Please continue the interview transcript below, picking up after its last line.

- Page text
□ □ □ □ □

I made him laugh out loud one time.
Yeah, it probably felt pretty great.
It was crazy to see him laugh out loud right in my face at something I said.
I'm like, that's secret.
I want that blooper.
I'll die right now.
It's a blooper, but I want it.
But you do have it on?
I don't have it.
I have to hit them up and see if I can have it if they even get it.
That'd be great, man, to have that, wouldn't it?
That's pretty awesome.
That's pretty awesome.
Now, Sean, let me ask you what I was asking these guys earlier.
I know that you have been on some of the biggest stages in the world.
Who was the person you met along your journey of performing and whatnot
who really made you starstruck?
You were like, well, I cannot believe i'm sitting here talking with or performing with or whatever with this person
it had to be like maybe paul abdul with the glazed eyes yeah from the pills and the wine
yeah that was probably the most uh yeah no uh i mean i i got to play with some pretty phenomenal
people as far as sharing the stage.

□ □ □ □ □

- Entries on locating words and elements
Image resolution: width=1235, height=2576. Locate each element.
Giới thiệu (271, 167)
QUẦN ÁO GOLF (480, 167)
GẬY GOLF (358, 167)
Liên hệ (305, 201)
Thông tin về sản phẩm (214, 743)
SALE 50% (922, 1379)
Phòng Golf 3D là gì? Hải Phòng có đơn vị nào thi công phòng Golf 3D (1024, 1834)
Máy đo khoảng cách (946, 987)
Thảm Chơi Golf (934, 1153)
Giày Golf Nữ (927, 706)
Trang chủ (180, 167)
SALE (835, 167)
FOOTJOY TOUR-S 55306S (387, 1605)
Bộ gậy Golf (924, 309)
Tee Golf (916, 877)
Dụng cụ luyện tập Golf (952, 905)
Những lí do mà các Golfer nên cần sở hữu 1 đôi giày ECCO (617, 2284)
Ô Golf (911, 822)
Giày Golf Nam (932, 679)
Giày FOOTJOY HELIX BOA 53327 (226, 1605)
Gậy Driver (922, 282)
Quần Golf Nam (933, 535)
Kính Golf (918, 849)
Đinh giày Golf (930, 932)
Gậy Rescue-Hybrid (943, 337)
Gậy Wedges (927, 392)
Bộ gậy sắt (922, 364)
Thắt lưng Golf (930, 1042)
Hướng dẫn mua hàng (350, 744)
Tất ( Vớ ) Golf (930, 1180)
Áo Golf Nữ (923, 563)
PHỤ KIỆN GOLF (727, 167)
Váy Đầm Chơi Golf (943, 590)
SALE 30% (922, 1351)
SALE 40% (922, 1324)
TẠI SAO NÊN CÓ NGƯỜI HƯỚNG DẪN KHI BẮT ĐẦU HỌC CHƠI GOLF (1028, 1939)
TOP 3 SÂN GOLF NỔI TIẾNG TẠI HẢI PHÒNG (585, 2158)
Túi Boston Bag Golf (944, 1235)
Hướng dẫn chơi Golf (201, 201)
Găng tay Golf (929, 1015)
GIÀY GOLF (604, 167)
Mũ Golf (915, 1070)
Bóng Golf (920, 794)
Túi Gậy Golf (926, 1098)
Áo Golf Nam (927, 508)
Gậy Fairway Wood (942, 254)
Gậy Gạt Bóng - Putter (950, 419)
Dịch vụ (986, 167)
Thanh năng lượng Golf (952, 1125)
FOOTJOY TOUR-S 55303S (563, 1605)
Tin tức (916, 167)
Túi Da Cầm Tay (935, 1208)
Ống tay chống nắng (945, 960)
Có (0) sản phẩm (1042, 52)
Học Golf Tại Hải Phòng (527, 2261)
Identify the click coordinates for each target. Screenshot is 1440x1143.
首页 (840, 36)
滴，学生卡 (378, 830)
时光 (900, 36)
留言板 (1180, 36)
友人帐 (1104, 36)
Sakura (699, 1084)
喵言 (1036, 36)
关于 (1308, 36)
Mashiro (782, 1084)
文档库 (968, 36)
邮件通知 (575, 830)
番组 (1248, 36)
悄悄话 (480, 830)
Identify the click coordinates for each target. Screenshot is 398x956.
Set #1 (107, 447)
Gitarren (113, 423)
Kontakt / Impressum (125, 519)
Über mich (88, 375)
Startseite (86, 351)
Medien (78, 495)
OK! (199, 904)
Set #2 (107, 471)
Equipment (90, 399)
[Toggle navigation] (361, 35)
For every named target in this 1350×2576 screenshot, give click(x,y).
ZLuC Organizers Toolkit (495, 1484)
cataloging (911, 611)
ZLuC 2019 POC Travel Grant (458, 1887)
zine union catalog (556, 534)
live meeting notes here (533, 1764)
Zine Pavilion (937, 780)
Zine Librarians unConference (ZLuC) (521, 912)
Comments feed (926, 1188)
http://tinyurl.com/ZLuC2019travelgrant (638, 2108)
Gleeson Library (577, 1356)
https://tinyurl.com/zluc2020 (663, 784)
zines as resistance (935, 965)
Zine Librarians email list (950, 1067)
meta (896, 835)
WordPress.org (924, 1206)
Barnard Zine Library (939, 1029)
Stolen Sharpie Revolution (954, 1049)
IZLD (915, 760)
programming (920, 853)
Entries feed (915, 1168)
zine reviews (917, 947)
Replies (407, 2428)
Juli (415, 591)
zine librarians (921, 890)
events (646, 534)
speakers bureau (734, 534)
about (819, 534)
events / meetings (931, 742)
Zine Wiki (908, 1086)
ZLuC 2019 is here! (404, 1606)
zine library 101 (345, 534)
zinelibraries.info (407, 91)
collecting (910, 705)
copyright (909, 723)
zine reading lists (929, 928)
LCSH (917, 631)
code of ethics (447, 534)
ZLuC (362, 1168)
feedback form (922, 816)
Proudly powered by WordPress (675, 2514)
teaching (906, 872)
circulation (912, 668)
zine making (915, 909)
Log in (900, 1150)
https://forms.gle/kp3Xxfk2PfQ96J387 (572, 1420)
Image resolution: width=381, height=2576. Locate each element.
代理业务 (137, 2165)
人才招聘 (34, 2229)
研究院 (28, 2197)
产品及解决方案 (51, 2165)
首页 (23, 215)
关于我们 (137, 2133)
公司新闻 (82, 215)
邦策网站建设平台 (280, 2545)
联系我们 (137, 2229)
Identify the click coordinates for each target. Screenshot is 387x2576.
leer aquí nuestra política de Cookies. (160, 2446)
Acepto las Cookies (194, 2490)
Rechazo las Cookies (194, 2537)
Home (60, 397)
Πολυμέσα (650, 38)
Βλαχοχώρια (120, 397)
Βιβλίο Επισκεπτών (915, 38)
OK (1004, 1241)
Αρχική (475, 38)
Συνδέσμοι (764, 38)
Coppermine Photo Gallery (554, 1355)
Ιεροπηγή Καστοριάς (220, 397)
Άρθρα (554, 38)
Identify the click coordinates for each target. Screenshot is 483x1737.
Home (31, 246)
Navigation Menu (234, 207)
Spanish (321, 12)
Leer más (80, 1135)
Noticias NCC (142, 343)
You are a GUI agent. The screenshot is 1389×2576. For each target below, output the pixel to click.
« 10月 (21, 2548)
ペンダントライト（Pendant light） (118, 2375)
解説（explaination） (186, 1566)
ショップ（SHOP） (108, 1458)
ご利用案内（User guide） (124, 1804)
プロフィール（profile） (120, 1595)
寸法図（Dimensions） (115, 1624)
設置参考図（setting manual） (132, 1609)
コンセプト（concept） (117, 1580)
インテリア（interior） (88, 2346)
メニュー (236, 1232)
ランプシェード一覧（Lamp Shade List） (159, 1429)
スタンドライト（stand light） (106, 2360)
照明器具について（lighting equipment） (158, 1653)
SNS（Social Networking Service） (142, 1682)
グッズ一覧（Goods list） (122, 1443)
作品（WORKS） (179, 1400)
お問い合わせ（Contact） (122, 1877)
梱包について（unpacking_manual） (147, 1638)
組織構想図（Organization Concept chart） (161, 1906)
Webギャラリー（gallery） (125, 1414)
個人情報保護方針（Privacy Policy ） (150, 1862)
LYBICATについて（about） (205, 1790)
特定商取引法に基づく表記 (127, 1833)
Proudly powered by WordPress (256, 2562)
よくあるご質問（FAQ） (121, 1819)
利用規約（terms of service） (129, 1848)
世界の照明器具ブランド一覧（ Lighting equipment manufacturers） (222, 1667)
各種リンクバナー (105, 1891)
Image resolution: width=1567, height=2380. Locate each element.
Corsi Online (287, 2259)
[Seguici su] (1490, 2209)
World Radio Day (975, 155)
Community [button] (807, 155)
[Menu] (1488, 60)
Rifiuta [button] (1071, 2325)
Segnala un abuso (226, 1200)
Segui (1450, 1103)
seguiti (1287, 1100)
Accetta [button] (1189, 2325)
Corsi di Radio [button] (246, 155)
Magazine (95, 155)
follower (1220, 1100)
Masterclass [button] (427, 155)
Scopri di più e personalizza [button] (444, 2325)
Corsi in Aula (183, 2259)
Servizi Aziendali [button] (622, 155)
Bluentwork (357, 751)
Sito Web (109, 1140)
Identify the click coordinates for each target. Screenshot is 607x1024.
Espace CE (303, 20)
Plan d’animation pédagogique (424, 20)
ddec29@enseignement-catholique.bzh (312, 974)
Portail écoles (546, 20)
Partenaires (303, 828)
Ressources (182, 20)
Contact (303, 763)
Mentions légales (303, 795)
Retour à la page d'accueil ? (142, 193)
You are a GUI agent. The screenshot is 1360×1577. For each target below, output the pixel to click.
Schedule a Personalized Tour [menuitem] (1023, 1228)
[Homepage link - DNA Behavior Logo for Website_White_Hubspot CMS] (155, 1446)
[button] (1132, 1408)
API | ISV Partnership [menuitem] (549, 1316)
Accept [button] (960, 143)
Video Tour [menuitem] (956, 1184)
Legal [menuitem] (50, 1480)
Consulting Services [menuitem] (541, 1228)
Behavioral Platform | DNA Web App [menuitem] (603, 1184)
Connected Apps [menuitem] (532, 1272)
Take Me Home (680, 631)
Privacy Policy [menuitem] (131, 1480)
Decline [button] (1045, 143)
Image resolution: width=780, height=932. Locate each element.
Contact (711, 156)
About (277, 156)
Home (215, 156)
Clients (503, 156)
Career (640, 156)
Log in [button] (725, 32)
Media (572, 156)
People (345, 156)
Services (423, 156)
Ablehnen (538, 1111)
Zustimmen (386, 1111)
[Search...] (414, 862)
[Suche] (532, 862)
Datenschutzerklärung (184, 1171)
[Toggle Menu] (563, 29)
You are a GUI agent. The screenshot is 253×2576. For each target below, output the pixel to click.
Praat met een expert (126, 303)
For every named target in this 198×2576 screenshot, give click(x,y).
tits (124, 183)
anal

□ □ □ □ □

- Response to this task
You know what I mean?
And some of the best people were the ones that have been, you know, not a whole lot of people know about,
but they're insanely good and they've been doing it just as long as Big Axe.
And to me, that was kind of inspiring because I'm like, oh, these people are old and they're still doing it.
And they never got to extreme stardom, but they figured out a way to keep it going.
And they were insanely talented.
I mean, I'm sure that's how it is in the comedy game as well.
I mean, you probably have some comedians who are just solid and they're always pulling.
You know, they can fill up the loony bin or whatever, but they're not doing like arena shows or sure yeah yeah yeah of course there's many of those yeah but you know so
i don't know it's kind of i come to mind well you know but but those people those people keep going
because they're you know i'm almost having to realign myself with i'm having to rethink why
i'm even doing music in the first place yeah Because I think kind of like in the way we have relationships,
I don't want to get too like psychological or whatever.
But, you know, I think sometimes when we have expectations on people
that we have relationships with, that we put our expectations too high on them.
We ask things of them that we should never have required from someone to give us.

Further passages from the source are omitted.